ENTRY 5 - PORTFOLIO - ORAL DEVELOPMENT


                                 Task-Based Lesson Plan

In this activity we developed a task-based lesson plan. The topic I chose was giving and asking for directions where one student was a tourist and the other was a local citizen. The tourist had to ask for directions to a museum, a hotel, and a restaurant. The local had to give clear directions using location vocabulary.                                 

              City Explorers – Giving and Asking for Directions

                
Pre-task

The teacher shows a picture of a lost tourist holding a map and asks students: Have you ever helped someone find a place? What did you say?

Task Parameters

The teacher explains that each pair will have one tourist and one local citizen. The tourist must ask for directions to three places: a museum, a hotel, and a restaurant. The local must give clear directions using location vocabulary. The teacher models the entire task with a volunteer student in front of the class so everyone sees exactly what to do.

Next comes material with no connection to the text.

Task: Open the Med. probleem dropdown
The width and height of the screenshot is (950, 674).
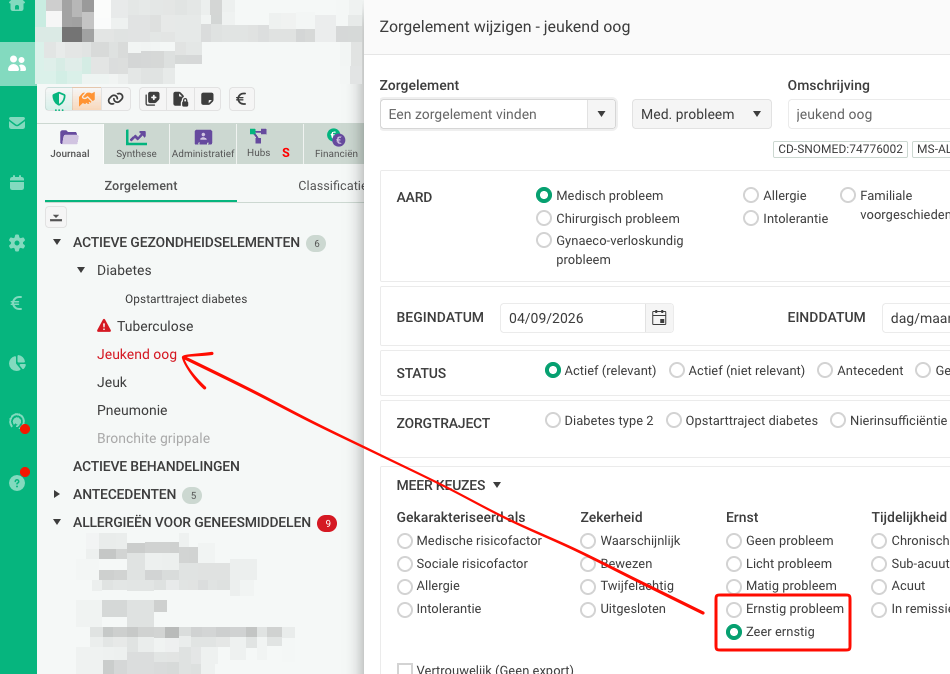Action: pos(701,114)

The teacher emphasizes that students will only speak during the task. There is no writing during the conversation.

Activation of Prior Knowledge

The teacher asks students how they give directions in their own language and writes their ideas on the board. Examples: Where is the museum? How do I get to the hotel? What street is it on? How far is it? The teacher also reviews direction phrases, including: go straight, turn left, turn right, walk two blocks, it is on the corner of, it is next to, it is across from.

And also, clarification strategies such as: Can you repeat? Do you mean left or right? Is it far? Finally, the teacher models a short dialogue with a student so all learners hear the language in action before they begin the task. The teacher tells students: During the task, just speak. Do not write anything. Focus on understanding and being understood.

Task Cycle

Each pair receives a different city map with some missing information. They also receive role cards. One card says Tourist and the other says Local Citizen.

The tourist must ask for directions to a museum, a hotel, and a restaurant. The local must give clear instructions using location vocabulary. The tourist must ask at least three WH questions and use at least one clarification phrase. The local must use go straight, turn left or turn right, and at least one location expression such as on the corner of or next to.

The teacher does not interrupt students during the task to correct small mistakes. Students must actively share information, negotiate meaning, and clarify directions. The teacher monitors the room and takes notes of common errors and good language use for the post task phase.

To ensure balanced participation, each student has a clear role. The tourist asks questions. The local gives answers. Both students must speak.

Planning

Pairs prepare a short role play of one to two minutes. They add details such as distance or landmarks. They practice fluency but not memorization. The teacher reminds students that using their own words is better than memorizing a script. Students do not write anything during planning. They only speak to each other.

Report

Pairs perform their role plays in front of the class. While other pairs perform, the listening students pay attention to two questions: Were the directions clear? Were WH questions used? This keeps all students engaged during the presentations.

 Post Task Phase

After all pairs have finished their spoken role plays, the teacher gives each pair the City Explorers Navigation Checklist. The teacher explains: Do not change anything you said. Just remember your conversation. The tourist, write the directions you heard. Both students, check the boxes that are true about what you said. This is not a test. It is just to help you remember what you did well.

Students complete the checklist from memory. This takes three to five minutes. The teacher collects the checklists as evidence that the outcome was achieved.

Language Review

During the task cycle, the teacher took notes of real errors that students produced. For example, a student might have said turn to left instead of turn left, or go straight in two blocks instead of go straight for two blocks. The teacher writes these exact errors on the board without saying which student made them. The teacher then asks the class to correct each error together.  The teacher uses a table on the board with two columns. The first column says What you said and the second column says How to say it better.

 I learned how to design a task-based lesson plan following Jane Willis framework: pre-task, task cycle, and language focus. Students do not write during the speaking task. They just speak. Checklists are for self-evaluation after the task, not before. Error correction comes from real student mistakes using a table with "What you said" and "How to say it better."


Comments

I felt excited because this lesson plan is practical and fun. The city map and role cards make it interesting for students, but designing it was challenging and deciding how much language to review before the task without turning it into a traditional grammar lesson was also hard. 

I learned to put communication first, not grammar. Students need a real reason to communicate, like a tourist who needs directions. Checklists help students evaluate themselves because error correction is more effective when it comes from their own mistakes.

Conclusion

City Explorers taught me that task-based learning works. Students learn by doing, not memorizing rules. I will design more lesson plans like this to develop my students' fluency, confidence, and communication skills.